◆ RECORDS FOR THIS TASK ◆
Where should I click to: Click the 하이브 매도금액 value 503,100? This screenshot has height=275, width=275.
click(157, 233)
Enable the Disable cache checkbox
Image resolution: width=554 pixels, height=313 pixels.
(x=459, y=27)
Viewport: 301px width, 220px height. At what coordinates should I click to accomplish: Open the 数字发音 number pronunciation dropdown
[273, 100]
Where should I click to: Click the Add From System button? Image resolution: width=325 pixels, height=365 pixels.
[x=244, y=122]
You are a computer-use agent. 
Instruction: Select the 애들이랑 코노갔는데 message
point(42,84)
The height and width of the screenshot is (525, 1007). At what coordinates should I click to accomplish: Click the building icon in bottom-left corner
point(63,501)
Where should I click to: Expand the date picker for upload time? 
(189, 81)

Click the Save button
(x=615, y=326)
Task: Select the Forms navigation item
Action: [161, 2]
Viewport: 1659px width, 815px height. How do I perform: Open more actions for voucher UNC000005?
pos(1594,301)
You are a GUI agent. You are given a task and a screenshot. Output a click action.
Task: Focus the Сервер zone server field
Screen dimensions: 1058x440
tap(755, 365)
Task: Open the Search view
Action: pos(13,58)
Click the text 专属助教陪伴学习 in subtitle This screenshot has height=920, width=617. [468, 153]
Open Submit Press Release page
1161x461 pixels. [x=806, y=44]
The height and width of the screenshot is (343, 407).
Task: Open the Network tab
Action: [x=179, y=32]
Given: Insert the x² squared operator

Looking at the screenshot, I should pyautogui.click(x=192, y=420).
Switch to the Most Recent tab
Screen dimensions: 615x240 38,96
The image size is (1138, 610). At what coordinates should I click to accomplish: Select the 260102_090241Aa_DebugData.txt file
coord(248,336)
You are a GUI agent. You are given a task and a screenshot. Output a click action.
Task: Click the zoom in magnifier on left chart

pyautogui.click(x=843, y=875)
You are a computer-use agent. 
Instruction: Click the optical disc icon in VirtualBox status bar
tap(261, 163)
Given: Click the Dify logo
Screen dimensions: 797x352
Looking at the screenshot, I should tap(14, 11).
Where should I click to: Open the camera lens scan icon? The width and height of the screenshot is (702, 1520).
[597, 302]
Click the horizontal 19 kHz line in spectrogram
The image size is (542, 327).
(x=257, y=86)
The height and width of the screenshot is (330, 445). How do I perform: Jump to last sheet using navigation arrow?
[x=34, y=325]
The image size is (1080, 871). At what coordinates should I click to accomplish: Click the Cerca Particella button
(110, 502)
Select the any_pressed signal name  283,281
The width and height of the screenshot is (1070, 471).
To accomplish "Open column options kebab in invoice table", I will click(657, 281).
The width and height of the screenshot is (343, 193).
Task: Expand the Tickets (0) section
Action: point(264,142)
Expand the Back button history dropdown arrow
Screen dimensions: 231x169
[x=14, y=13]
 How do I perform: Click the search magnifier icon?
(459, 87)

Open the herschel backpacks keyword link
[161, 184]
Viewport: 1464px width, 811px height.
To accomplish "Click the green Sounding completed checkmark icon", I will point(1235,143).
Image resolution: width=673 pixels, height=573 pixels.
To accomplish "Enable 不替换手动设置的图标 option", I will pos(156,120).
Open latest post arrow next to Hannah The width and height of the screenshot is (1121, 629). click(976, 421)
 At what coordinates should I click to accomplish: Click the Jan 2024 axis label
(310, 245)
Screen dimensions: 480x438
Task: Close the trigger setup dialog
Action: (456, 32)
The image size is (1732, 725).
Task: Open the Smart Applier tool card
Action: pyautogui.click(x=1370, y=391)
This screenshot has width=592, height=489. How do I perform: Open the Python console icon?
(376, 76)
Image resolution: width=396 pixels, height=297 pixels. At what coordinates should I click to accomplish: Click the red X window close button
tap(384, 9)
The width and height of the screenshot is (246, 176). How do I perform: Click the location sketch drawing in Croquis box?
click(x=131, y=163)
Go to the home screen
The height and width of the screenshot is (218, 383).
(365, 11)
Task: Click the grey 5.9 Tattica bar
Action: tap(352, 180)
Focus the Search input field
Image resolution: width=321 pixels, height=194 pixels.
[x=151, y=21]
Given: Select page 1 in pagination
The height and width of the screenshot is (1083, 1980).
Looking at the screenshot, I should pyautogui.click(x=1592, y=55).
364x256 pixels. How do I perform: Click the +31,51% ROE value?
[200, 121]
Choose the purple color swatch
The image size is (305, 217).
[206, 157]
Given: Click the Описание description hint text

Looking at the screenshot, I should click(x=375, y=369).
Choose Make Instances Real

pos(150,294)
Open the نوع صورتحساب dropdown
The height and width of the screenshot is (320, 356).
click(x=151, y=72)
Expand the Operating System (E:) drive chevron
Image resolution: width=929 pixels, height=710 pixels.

◆ PROBLEM DESCRIPTION ◆
A faithful retyping of every entry above is the task.

◆ SOLVED EXERCISE ◆
Where should I click to: Click the 하이브 매도금액 value 503,100? This screenshot has height=275, width=275.
click(157, 233)
Enable the Disable cache checkbox
Image resolution: width=554 pixels, height=313 pixels.
(x=459, y=27)
Viewport: 301px width, 220px height. At what coordinates should I click to accomplish: Open the 数字发音 number pronunciation dropdown
[273, 100]
Where should I click to: Click the Add From System button? Image resolution: width=325 pixels, height=365 pixels.
[x=244, y=122]
You are a computer-use agent. 
Instruction: Select the 애들이랑 코노갔는데 message
point(42,84)
The height and width of the screenshot is (525, 1007). At what coordinates should I click to accomplish: Click the building icon in bottom-left corner
point(63,501)
Where should I click to: Expand the date picker for upload time? 
(189, 81)

Click the Save button
(x=615, y=326)
Task: Select the Forms navigation item
Action: [161, 2]
Viewport: 1659px width, 815px height. How do I perform: Open more actions for voucher UNC000005?
pos(1594,301)
You are a GUI agent. You are given a task and a screenshot. Output a click action.
Task: Focus the Сервер zone server field
Screen dimensions: 1058x440
tap(755, 365)
Task: Open the Search view
Action: pos(13,58)
Click the text 专属助教陪伴学习 in subtitle This screenshot has height=920, width=617. [468, 153]
Open Submit Press Release page
1161x461 pixels. [x=806, y=44]
The height and width of the screenshot is (343, 407).
Task: Open the Network tab
Action: [x=179, y=32]
Given: Insert the x² squared operator

Looking at the screenshot, I should pyautogui.click(x=192, y=420).
Switch to the Most Recent tab
Screen dimensions: 615x240 38,96
The image size is (1138, 610). At what coordinates should I click to accomplish: Select the 260102_090241Aa_DebugData.txt file
coord(248,336)
You are a GUI agent. You are given a task and a screenshot. Output a click action.
Task: Click the zoom in magnifier on left chart

pyautogui.click(x=843, y=875)
You are a computer-use agent. 
Instruction: Click the optical disc icon in VirtualBox status bar
tap(261, 163)
Given: Click the Dify logo
Screen dimensions: 797x352
Looking at the screenshot, I should tap(14, 11).
Where should I click to: Open the camera lens scan icon? The width and height of the screenshot is (702, 1520).
[597, 302]
Click the horizontal 19 kHz line in spectrogram
The image size is (542, 327).
(x=257, y=86)
The height and width of the screenshot is (330, 445). How do I perform: Jump to last sheet using navigation arrow?
[x=34, y=325]
The image size is (1080, 871). At what coordinates should I click to accomplish: Click the Cerca Particella button
(110, 502)
Select the any_pressed signal name  283,281
The width and height of the screenshot is (1070, 471).
To accomplish "Open column options kebab in invoice table", I will click(657, 281).
The width and height of the screenshot is (343, 193).
Task: Expand the Tickets (0) section
Action: point(264,142)
Expand the Back button history dropdown arrow
Screen dimensions: 231x169
[x=14, y=13]
 How do I perform: Click the search magnifier icon?
(459, 87)

Open the herschel backpacks keyword link
[161, 184]
Viewport: 1464px width, 811px height.
To accomplish "Click the green Sounding completed checkmark icon", I will point(1235,143).
Image resolution: width=673 pixels, height=573 pixels.
To accomplish "Enable 不替换手动设置的图标 option", I will pos(156,120).
Open latest post arrow next to Hannah The width and height of the screenshot is (1121, 629). click(976, 421)
 At what coordinates should I click to accomplish: Click the Jan 2024 axis label
(310, 245)
Screen dimensions: 480x438
Task: Close the trigger setup dialog
Action: (456, 32)
The image size is (1732, 725).
Task: Open the Smart Applier tool card
Action: pyautogui.click(x=1370, y=391)
This screenshot has width=592, height=489. How do I perform: Open the Python console icon?
(376, 76)
Image resolution: width=396 pixels, height=297 pixels. At what coordinates should I click to accomplish: Click the red X window close button
tap(384, 9)
The width and height of the screenshot is (246, 176). How do I perform: Click the location sketch drawing in Croquis box?
click(x=131, y=163)
Go to the home screen
The height and width of the screenshot is (218, 383).
(365, 11)
Task: Click the grey 5.9 Tattica bar
Action: tap(352, 180)
Focus the Search input field
Image resolution: width=321 pixels, height=194 pixels.
[x=151, y=21]
Given: Select page 1 in pagination
The height and width of the screenshot is (1083, 1980).
Looking at the screenshot, I should pyautogui.click(x=1592, y=55).
364x256 pixels. How do I perform: Click the +31,51% ROE value?
[200, 121]
Choose the purple color swatch
The image size is (305, 217).
[206, 157]
Given: Click the Описание description hint text

Looking at the screenshot, I should click(x=375, y=369).
Choose Make Instances Real

pos(150,294)
Open the نوع صورتحساب dropdown
The height and width of the screenshot is (320, 356).
click(x=151, y=72)
Expand the Operating System (E:) drive chevron
Image resolution: width=929 pixels, height=710 pixels.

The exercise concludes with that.